When Richard and Maurice McDonald introduced McDonald's and the "Speedee Service System", they prefigured the fast food industry. Retro Planet describes this at the time innovative system as one in which "customers walked up to the window to get their own food", as opposed to being served at a table. Additionally, the McDonalds stripped their menu down to burgers, fries, and soft drinks. The point was to make serving the customer as quick as possible.
To advertise their speed, however, McDonald's needed a mascot. So, they created Speedee, a chef with a hamburger-shaped head and an appropriately blunt name. The Daily Meal describes this early iteration of the McDonald's logo as featuring "Speedee, a jaunty, pudgy, winking little chef with a hamburger for a head and a chef's hat. He holds a sign reading 'I'm Speedee' just to make sure everyone's on the same page."
There wasn't too much more Speedee than this though. The McDonald's wiki claims that Speedee did not appear in any commercials before his retirement in 1962, a year after the arches began to appear. Retro Planet credits confusion with Alka-Seltzer's Speedy mascot for Speedee's discontinuation. However, Alan Hess's research for the Journal of the Society of Architectural Historians found that "market research showed that people identified McDonald's primarily with the golden arches [instead of Speedee]." So, they dropped him, later replacing him with Ronald McDonald and a focus on branded arches.
Speedee today
You can probably guess or remember that Speedee fell from the McDonald's brand. However, he can still be seen here and there.

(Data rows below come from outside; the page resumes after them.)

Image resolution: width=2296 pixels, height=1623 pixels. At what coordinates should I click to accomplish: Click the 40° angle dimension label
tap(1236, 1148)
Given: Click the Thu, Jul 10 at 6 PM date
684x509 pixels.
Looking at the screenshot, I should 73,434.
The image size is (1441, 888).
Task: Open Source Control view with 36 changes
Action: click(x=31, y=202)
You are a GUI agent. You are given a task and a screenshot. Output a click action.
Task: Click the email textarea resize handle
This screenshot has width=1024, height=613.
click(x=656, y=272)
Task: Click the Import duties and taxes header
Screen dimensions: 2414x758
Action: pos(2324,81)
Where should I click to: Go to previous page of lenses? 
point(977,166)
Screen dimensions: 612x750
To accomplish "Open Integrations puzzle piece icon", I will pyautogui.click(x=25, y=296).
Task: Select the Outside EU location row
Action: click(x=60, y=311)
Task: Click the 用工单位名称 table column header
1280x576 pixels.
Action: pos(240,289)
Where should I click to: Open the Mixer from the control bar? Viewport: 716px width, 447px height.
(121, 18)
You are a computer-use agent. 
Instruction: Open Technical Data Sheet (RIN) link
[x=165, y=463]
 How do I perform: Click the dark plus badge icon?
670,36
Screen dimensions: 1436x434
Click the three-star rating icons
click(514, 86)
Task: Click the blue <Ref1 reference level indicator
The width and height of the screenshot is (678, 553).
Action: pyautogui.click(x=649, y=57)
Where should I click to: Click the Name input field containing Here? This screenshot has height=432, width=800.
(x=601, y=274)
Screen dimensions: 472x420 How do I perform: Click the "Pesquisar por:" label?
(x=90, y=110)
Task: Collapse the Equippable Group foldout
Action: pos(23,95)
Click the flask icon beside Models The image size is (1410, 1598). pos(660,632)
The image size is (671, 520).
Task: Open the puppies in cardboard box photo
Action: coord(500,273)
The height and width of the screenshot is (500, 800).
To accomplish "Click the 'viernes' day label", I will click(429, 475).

In a 2015 article for Eater, Lucas Petersen describes his "pilgrimage" to the oldest McDonald's outlet in Downey, California: "The fonts are different; the sign features one massive yellow parabola coming out of the ground instead of Stanley Clark Meston's iconic 'Golden Arches.' There's no mansard roof. And there's a fat little moon-faced chef mascot parading around on top of the sign (his name is Speedee, if you were wondering). This the pre-Kroc, O.G. McDonald's." It's a trip back to the imaginary 1950s. An air of reverence is held when presented with the origins of the McDonald's burger.
On BurgerWeb in 2015, another writer titled the "Wisconsin Hamburglar" rhapsodizes about the Speedee McDonald's in Green Bay and laments how, to their knowledge, it is one of the two remaining in existence. In the comments, however, a few others piped in to talk about other Speedee McDonald's that are still around, in places like Montrose, Colorado and Apple Valley, Minnesota. While Speedee's usurpation by Ronald McDonald — in Wisconsin Hamburglar's words, the "garish clown" — was probably necessary in terms of making MacDonald's into the iconic fast food brand of today, the image of the old McDonald's, the one actually owned by the brothers McDonald and not Ray Kroc, still lingers as nostalgia.